Raising taxes would be an awful idea. A few months back, Caroline Harris, Chief Tax Policy Counsel and Executive Director of Tax Policy for the U.S. Chamber, wrote about how misguided it would be:
The economy is still fighting its way out of a recession. Not one economic school of thought suggests it is a good idea to increase taxes when there is an 8.2 percent jobless rate [now slightly lower at 7.8%]. Christina Romer, President Obama's own former economic adviser, has concluded that "tax increases are highly contractionary." Even Obama himself has said "The last thing you want to do is raise taxes in the middle of a recession."

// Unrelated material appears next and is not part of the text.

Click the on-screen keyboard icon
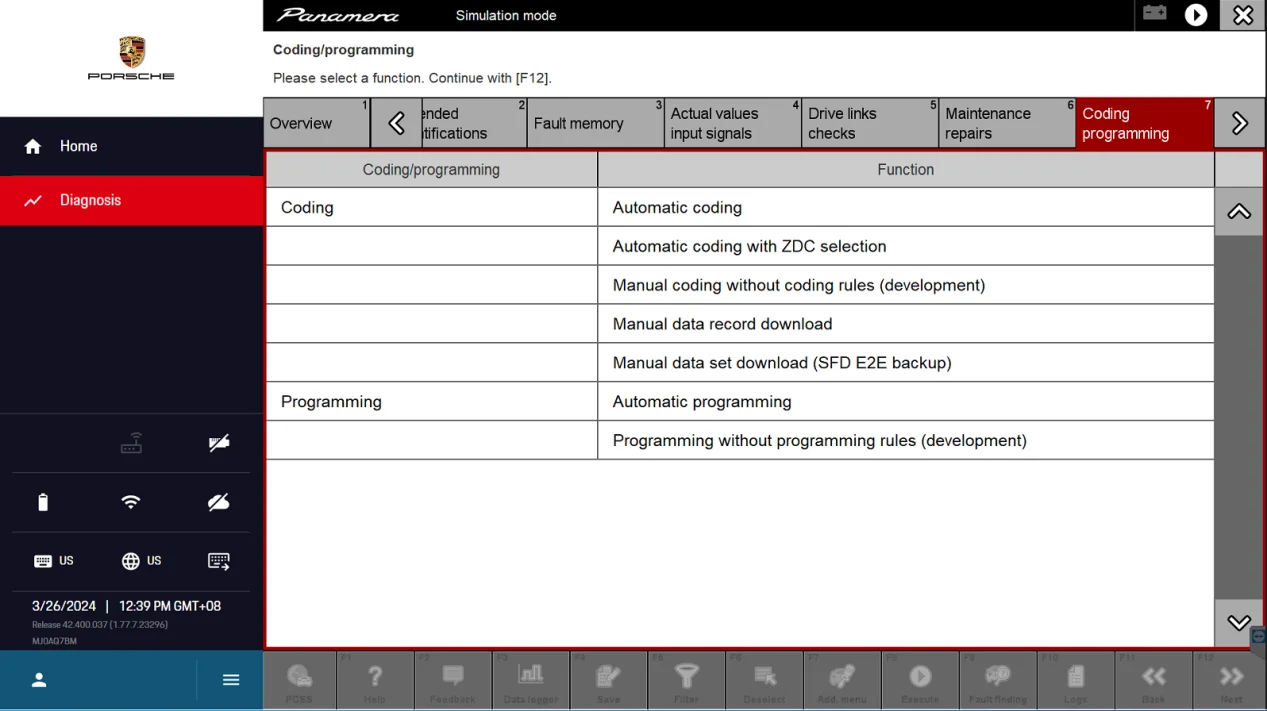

Most businesses are structured as s-corporations, partnerships, sole proprietorships, and other “pass-through entities.” Business owners pay income on their individual tax return, which makes individual tax rates important to business growth.
How important? Ernst & Young concluded that through a combination of tax hikes and the elimination of certain tax deductions, the top income tax rate would rise to 44.7% and cost 710,000 jobs and $200 billion in economic output.
I know the election is sucking up everyone’s attention, but Robert Samuelson is right. Fixing the fiscal cliff is “the single most important federal policy affecting the economy's near-term prospects.” With businesses preparing for the tax increases and spending cuts headed our way, they agree. But raising taxes would stifle what little growth we have and could throw the economy into a recession.